### PROBLEM DESCRIPTION
Run through the records and show each line that includes the string "computer".

(DATA SUPPLIED)

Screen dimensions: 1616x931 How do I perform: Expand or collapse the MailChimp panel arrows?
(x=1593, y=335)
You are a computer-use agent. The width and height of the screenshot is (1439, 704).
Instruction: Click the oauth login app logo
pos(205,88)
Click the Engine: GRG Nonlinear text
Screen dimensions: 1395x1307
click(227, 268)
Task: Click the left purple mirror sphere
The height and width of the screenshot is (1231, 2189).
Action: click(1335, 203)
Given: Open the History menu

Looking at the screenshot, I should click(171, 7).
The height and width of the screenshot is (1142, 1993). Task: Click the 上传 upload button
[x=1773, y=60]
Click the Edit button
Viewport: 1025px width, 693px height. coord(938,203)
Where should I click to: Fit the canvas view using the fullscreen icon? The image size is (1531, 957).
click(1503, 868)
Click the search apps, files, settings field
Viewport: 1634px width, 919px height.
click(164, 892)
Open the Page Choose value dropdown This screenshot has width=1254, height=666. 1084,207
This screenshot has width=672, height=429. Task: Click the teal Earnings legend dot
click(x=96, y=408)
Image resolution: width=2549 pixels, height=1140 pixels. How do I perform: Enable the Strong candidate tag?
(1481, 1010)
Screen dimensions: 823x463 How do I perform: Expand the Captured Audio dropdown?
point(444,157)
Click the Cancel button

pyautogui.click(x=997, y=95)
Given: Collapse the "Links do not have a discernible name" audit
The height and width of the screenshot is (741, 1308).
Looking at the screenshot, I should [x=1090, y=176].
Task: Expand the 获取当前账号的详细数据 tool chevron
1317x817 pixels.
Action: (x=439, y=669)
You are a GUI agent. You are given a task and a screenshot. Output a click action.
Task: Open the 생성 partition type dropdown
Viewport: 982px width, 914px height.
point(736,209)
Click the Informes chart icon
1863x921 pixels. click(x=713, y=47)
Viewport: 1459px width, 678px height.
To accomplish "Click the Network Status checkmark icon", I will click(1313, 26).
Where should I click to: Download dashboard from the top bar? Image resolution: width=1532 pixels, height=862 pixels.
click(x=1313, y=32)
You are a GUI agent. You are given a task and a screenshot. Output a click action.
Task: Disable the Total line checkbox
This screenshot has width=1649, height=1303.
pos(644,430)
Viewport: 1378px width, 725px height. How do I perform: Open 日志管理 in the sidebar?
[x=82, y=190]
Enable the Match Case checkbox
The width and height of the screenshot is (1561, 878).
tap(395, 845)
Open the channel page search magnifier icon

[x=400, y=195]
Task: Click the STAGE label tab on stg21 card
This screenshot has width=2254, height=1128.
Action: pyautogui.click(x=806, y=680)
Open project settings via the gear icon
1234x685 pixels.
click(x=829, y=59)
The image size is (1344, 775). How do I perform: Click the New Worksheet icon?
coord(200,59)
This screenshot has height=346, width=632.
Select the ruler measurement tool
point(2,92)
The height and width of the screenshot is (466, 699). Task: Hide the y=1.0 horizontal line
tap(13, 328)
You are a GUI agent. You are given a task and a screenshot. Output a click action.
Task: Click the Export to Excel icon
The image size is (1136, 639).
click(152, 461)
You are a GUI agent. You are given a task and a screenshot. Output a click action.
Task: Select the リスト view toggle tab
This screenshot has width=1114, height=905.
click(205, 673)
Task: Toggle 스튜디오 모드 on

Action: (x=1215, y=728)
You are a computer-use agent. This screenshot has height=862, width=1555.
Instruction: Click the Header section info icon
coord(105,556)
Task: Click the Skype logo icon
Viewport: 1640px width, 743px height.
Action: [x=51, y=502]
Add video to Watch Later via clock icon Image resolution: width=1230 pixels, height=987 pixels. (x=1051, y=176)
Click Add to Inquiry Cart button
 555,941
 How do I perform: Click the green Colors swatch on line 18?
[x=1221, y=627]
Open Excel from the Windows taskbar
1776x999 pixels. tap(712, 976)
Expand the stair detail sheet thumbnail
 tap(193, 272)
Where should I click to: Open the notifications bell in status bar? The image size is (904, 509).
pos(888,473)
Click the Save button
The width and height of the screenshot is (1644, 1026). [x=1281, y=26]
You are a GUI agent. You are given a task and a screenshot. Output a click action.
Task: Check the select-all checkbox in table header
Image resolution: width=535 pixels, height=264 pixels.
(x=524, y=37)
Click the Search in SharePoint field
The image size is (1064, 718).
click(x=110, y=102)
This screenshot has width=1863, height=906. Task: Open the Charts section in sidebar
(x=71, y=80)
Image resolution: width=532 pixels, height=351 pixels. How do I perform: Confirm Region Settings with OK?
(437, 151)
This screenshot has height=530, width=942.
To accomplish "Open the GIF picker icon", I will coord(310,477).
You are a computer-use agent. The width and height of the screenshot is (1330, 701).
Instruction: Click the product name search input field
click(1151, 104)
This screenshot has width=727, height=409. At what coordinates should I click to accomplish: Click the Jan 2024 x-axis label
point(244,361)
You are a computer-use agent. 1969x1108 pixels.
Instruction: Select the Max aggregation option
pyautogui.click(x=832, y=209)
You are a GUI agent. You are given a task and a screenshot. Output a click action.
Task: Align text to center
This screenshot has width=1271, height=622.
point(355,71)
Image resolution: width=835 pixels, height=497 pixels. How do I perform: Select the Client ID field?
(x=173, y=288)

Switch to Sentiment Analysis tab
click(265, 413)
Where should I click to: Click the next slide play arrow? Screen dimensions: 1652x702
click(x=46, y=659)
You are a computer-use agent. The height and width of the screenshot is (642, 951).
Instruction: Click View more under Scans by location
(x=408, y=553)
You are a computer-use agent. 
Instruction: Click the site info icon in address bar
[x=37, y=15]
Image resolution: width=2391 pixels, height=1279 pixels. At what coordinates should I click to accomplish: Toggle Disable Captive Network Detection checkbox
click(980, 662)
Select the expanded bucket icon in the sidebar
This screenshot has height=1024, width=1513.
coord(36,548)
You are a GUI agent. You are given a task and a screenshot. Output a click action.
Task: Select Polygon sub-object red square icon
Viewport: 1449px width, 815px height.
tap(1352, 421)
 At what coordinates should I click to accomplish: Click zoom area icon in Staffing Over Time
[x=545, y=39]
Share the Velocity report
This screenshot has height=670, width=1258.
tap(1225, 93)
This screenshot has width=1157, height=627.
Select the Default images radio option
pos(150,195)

(End DATA SUPPLIED)

### SOLUTION
You are a computer-use agent. The width and height of the screenshot is (1439, 704).
You are a computer-use agent. This screenshot has height=862, width=1555.
You are a computer-use agent. The width and height of the screenshot is (1330, 701).
You are a computer-use agent. 1969x1108 pixels.
You are a computer-use agent. The height and width of the screenshot is (642, 951).
You are a computer-use agent. 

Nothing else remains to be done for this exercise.